**Schriftliche Aufgabe**: Setze die Filmbesprechung zu Spike Lees Oldboy weiter unten im Anschluss an ihren letzten Satz fort.

05 Dezember 2013

Draußen ist das neue Drinnen

Ab heute im Kino: Oldboy von Spike Lee

Ein Mann wird in einen Raum gesperrt für eine Schuld, deren Natur weder er noch der Zuschauer kennt. Nach 20 Jahren wird er entlassen nicht in die Freiheit, sondern in eine Realität, über die der unbekannte Widersacher durch Überwachung und Manipulation herrscht. Der Entlassene hat nun zwei Aufgaben, die scheinbar widersprüchlich scheinen: die von außen gestellte, die Natur seiner Schuld zu erkennen und benennen, um in die wahre Freiheit zu gelangen, und die selbst gestellte, sich an dem Widersacher zu rächen, der ihn in diese Lage gebracht hat.

[Erfasste Daten]
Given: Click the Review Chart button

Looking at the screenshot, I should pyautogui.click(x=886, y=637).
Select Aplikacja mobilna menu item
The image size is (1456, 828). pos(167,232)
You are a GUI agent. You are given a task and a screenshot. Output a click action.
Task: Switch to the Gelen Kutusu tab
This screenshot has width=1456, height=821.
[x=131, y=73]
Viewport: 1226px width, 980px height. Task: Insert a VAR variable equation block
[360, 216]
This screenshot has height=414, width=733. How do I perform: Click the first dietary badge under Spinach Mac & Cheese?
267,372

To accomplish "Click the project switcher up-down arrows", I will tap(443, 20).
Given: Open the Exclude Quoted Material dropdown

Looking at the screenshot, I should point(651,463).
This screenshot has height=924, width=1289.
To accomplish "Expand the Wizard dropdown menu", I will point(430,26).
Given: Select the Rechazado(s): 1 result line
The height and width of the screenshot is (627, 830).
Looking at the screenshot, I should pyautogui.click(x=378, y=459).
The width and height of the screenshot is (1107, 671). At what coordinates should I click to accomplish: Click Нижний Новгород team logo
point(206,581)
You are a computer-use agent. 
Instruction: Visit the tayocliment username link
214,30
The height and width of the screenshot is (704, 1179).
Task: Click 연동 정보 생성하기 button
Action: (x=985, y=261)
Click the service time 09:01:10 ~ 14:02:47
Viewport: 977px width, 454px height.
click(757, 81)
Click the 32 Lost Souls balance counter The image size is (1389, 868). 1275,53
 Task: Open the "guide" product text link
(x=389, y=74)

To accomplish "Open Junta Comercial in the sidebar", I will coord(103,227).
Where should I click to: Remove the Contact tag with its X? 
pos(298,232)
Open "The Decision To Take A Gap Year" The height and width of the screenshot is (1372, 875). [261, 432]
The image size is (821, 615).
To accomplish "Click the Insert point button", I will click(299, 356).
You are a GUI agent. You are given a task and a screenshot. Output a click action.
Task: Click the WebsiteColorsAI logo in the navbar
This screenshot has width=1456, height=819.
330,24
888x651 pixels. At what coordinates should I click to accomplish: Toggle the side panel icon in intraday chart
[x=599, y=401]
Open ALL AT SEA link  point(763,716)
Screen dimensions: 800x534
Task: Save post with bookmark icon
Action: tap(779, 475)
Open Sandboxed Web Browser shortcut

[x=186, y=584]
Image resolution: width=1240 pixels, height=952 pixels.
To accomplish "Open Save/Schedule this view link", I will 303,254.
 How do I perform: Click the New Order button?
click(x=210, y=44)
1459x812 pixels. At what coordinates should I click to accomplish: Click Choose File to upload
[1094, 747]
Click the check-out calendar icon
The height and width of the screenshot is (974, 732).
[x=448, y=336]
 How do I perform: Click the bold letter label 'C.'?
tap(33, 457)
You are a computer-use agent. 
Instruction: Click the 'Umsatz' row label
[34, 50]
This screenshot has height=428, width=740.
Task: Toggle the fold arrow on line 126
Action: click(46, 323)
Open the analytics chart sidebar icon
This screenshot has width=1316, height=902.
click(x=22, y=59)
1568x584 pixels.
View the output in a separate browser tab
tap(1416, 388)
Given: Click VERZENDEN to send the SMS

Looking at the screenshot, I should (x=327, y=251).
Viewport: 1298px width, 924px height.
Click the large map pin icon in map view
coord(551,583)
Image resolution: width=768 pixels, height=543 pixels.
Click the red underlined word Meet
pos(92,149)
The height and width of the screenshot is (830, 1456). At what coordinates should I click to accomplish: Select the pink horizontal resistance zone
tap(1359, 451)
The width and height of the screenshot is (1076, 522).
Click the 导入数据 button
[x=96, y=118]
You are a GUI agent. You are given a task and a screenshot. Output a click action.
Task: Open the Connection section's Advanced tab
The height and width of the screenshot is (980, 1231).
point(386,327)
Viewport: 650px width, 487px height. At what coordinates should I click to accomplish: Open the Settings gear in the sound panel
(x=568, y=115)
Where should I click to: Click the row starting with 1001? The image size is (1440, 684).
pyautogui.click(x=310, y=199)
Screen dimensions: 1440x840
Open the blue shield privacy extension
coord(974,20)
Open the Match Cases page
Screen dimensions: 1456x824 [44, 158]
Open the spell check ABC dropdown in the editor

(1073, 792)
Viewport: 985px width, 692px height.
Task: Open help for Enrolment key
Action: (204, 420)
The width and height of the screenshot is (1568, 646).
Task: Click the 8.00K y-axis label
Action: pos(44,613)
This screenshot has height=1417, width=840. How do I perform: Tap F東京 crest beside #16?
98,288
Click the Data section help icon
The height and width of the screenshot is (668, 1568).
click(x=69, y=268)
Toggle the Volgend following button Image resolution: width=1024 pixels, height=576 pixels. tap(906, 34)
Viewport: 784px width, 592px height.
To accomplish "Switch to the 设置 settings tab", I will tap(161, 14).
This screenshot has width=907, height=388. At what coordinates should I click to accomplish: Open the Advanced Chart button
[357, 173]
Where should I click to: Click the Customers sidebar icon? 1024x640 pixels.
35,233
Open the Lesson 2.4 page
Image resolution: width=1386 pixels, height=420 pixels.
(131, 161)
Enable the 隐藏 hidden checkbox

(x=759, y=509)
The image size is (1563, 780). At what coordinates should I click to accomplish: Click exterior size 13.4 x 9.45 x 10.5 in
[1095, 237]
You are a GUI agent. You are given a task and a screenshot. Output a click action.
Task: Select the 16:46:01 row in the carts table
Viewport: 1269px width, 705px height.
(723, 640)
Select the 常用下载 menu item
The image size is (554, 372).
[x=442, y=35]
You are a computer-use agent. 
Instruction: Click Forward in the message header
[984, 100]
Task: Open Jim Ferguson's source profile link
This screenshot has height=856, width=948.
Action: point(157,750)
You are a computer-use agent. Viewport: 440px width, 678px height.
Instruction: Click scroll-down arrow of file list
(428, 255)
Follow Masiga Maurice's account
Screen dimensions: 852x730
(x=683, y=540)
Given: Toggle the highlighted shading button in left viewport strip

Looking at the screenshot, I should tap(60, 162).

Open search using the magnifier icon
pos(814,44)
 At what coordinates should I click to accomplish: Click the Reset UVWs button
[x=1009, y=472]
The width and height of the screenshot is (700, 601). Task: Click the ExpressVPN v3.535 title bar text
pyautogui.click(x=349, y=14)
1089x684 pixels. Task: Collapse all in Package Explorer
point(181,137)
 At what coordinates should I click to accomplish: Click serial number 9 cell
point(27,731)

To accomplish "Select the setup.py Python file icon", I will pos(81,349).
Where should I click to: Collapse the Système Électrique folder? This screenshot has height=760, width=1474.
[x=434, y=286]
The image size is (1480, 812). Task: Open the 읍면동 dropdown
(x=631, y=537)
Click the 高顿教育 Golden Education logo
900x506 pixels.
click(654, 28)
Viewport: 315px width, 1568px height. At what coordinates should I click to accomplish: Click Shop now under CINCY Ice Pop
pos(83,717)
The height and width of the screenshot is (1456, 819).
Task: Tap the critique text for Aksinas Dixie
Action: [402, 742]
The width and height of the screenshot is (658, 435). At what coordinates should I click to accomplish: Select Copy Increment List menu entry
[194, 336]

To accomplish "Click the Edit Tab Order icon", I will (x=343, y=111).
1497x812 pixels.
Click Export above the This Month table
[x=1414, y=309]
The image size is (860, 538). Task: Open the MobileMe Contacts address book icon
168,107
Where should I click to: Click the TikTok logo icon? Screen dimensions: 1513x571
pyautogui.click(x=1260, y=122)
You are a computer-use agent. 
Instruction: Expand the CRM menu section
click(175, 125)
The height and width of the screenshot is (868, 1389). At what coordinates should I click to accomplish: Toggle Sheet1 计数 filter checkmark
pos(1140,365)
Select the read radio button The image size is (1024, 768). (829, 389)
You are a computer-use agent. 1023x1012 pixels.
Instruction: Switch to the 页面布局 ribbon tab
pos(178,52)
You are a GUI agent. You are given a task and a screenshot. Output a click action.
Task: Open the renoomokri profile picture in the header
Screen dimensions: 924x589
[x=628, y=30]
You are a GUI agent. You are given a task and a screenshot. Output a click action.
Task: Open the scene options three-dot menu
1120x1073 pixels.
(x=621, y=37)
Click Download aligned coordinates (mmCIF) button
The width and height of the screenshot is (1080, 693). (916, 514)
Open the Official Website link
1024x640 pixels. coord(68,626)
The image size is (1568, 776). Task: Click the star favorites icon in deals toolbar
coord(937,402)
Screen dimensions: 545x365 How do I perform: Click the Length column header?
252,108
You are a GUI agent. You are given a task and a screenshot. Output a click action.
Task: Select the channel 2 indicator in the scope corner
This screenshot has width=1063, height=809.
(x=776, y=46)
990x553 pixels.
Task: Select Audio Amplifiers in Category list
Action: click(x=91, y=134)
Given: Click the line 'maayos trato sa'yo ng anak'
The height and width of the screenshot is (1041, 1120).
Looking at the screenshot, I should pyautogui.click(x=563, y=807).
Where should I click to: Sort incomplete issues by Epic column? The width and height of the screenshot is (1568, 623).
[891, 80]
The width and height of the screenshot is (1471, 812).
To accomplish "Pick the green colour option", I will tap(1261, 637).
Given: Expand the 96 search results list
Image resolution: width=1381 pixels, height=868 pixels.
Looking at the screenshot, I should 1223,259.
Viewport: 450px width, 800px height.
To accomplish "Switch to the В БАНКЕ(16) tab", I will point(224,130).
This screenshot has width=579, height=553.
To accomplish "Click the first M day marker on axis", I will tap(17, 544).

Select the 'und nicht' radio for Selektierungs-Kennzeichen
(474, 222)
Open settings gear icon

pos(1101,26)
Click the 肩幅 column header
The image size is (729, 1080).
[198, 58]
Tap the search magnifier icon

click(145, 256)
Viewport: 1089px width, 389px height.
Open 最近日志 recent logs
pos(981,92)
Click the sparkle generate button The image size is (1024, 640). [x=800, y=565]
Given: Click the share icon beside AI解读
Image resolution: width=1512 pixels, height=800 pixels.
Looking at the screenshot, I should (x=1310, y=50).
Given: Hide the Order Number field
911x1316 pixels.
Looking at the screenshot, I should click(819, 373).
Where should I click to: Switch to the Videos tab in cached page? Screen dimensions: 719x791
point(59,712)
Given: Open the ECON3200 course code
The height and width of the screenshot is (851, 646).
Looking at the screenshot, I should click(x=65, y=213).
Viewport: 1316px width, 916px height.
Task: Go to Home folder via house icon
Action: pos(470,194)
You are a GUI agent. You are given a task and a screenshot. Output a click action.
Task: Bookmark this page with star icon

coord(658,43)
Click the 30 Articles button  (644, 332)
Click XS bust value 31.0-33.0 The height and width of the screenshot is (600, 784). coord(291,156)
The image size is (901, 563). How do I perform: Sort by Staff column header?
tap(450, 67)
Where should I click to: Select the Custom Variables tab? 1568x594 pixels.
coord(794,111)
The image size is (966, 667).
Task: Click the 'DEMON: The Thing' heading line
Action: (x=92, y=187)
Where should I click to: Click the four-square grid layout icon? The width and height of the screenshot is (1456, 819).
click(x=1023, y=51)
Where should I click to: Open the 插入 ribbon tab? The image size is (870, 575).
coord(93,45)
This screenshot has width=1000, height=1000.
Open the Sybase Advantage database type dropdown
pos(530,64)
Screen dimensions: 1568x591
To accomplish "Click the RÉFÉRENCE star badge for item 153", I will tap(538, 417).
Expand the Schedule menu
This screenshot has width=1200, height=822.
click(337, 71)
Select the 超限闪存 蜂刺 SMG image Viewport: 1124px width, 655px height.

**Antwort zur Aufgabe**:
Wie man schon aus Park Chan-wooks Original-Oldboy weiß, dessen auf einem japanischen Manga beruhenden Plot Spike Lee ohne große Änderungen übernommen hat, sind die beiden Aufgaben eng miteinander verbunden: Die Rachegelüste des Mannes sind die tragende Säule in der Strategie des manipulierenden Masterminds, und der Glaube an die zu erkennende Schuld ist von Anfang an der selbst errichtete Knast, aus dem es auch nach Auslöschung des Gegners kein Entkommen gibt. Damit der Zuschauer nicht zu schnell erkennt, dass diese gewaltige Erzählmaschine auf wackeligen moralischen Beinchen daherkommt, wird er ebenso brutal wie die Figuren in den von totalen Kontroll- und entfesselten Gewaltfantasien beherrschten Fiktionsknast gesperrt. Schmiermittel der Maschine sind eine Reihe brutaler Sequenzen, eine Prise Erotik in Gestalt eines jungen Mädchens, an dem sich die den Film durchgeisternden Vergewaltigungsfantasien kristallisieren können, und ein klassischer Hollywood-Kleister-Score, der vor allem das erzählerisch schwächste letzte Drittel zusammenzuhalten versucht.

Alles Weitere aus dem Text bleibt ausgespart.